Symptoms of mania, depression, or mixed state appear in episodes, or distinct periods of time, which typically recur and become more frequent across the life span. These episodes, especially early in the course of illness, are separated by periods of wellness during which a person suffers few to no symptoms. When four or more episodes of illness occur within a 12-month period, the person is said to have manic-depressive disorder with rapid cycling. Manic-depressive disorder is often complicated by co-occurring alcohol or substance abuse.
A variety of medications are used to treat manic-depressive disorder. But even with optimal medication treatment, many people with manic-depressive disorder do not achieve full remission of symptoms. Psychotherapy, in combination with medication, often can provide additional benefit.
Lithium has long been used as a first-line treatment for manic-depressive disorder. Approved for the treatment of acute mania in 1970 by the U.S. Food and Drug Ad-ministration (FDA), lithium has been an effective mood-stabilizing drug for many people with manic-depressive disorder.
Anticonvulsant medications, particularly valproate and carbamazepine, have been used as alternatives to lithium in many cases. Valproate was FDA approved for the treatment of acute mania in 1995. Newer anticonvulsant medications, including lamotrigine and gabapentin, are being studied to determine their efficacy as mood stabilizers in manic-depressive disorder. Some research suggests that different combinations of lithium and anticonvulsants may be helpful.
During a depressive episode, people with manic-depressive disorder commonly require treatment with antidepressant medication. The relative efficacy of various antidepressant medications in this disorder has not yet been determined by adequate scientific study. Typically, lithium or anticonvulsant mood stabilizers are given along with an antidepressant to protect against a switch into mania or rapid cycling, which can be provoked in some people with manic-depressive disorder by antidepressant medications.

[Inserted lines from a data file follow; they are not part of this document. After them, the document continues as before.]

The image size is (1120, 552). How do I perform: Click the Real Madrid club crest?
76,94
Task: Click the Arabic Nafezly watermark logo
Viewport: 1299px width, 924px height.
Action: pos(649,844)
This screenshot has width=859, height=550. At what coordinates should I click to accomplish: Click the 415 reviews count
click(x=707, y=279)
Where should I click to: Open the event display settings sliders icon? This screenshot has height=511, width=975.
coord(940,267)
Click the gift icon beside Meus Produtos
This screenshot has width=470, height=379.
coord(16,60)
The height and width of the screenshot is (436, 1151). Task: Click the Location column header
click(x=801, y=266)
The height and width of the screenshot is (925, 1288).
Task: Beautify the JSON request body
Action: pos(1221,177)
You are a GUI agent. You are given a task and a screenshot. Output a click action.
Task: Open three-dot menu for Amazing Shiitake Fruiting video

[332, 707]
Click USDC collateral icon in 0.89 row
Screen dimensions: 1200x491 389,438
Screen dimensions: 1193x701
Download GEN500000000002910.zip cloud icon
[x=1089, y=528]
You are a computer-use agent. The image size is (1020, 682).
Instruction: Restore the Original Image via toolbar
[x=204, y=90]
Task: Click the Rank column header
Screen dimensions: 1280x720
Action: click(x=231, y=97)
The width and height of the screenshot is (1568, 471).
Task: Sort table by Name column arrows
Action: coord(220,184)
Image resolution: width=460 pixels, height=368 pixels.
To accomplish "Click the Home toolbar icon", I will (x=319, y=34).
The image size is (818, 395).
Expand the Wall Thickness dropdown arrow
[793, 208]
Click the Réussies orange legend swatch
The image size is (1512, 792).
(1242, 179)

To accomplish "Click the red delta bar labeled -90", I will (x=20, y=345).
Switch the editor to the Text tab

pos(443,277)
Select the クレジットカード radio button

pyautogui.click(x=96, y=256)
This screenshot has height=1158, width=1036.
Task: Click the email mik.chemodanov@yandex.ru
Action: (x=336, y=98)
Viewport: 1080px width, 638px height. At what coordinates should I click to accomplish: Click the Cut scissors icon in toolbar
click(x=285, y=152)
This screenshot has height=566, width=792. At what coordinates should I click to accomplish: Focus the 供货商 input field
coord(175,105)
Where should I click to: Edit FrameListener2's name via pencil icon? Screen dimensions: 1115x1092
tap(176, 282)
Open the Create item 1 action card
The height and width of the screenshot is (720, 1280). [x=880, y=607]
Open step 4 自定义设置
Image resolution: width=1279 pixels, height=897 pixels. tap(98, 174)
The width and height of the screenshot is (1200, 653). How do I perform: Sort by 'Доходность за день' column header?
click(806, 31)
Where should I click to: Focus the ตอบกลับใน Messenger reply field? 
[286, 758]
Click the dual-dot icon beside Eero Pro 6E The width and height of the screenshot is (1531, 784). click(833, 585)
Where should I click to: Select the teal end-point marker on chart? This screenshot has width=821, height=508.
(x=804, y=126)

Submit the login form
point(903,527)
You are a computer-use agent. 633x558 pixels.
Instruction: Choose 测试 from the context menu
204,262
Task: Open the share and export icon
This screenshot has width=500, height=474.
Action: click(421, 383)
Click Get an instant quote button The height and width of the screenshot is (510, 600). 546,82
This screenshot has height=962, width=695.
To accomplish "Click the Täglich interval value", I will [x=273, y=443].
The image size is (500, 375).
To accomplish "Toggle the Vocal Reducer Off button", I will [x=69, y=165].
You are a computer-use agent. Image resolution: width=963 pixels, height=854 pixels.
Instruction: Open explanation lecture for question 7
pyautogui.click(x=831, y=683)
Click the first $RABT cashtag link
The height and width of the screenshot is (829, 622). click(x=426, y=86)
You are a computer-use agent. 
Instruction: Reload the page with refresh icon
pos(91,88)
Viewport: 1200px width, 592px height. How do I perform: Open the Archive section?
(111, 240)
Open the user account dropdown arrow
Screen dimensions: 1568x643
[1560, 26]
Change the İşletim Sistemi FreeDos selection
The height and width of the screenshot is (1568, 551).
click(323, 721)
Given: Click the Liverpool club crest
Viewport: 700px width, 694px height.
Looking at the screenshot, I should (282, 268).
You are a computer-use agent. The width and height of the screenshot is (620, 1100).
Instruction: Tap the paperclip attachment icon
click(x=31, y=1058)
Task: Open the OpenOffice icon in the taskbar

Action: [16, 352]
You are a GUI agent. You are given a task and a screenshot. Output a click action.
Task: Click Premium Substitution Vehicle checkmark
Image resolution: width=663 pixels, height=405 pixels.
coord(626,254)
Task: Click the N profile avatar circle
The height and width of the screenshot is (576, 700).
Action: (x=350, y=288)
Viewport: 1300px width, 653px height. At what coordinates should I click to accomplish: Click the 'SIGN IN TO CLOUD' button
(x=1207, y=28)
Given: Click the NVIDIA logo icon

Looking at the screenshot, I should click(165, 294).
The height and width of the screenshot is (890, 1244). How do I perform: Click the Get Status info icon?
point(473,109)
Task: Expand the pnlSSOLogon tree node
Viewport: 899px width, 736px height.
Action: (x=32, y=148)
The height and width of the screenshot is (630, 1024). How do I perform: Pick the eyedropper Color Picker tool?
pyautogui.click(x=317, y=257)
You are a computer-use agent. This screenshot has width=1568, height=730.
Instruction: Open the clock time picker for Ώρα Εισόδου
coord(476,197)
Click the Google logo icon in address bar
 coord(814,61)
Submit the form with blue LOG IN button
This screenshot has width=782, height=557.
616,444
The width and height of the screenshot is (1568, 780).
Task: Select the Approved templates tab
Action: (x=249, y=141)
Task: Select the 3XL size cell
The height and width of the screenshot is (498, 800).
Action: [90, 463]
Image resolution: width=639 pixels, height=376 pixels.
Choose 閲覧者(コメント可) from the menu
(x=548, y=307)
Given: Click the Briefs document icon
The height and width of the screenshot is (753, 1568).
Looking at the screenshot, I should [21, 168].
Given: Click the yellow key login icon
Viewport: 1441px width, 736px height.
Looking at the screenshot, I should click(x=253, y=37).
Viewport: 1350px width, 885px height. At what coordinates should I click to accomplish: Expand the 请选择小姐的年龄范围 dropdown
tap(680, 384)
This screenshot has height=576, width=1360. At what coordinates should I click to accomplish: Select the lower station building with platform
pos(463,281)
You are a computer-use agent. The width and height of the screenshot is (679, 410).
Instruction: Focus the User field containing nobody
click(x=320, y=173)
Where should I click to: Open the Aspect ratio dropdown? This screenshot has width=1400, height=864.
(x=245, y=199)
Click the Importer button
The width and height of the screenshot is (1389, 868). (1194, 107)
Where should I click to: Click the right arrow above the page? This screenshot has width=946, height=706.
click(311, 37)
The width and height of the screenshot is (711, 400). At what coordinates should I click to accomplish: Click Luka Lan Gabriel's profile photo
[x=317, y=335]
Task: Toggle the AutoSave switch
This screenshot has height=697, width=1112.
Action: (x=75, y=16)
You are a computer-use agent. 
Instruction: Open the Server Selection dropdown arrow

In some cases, the newer, atypical anti-psychotic drugs such as clozapine or olanzapine may help relieve severe or refractory symptoms of manic-depressive disorder and prevent recurrences of mania. Further research is necessary, however, to establish the safety and efficacy of atypical antipsychotics as long-term treatments for manic-depressive disorder.
Recent Research Findings
More than two-thirds of people with manic-depressive disorder have at least one close relative with the illness or with unipolar major depression, indicating that the disease has a heritable component. Studies seeking to identify the genetic basis of manic-depressive disorder indicate that susceptibility stems from multiple genes. Despite tremendous research efforts, however, the specific genes involved have not yet been conclusively identified. Scientists are continuing their search for these genes using advanced genetic analytic methods and large samples of families affected by the illness. The researchers are hopeful that identification of susceptibility genes for manic-depressive disorder, and the brain proteins they code for, will make it possible to develop better treatments and preventive interventions targeted at the underlying illness process.
Genetics researchers believe that a person's risk for developing manic-depressive disorder most likely increases with each susceptibility gene carried, and that inheriting just one of the genes is probably not sufficient for the disorder to appear. The particular mix of genes may determine various features of the illness, such as age of onset, type of symptoms, severity, and course. In addition, environmental factors are known to play an important role in determining whether and how the genes are expressed.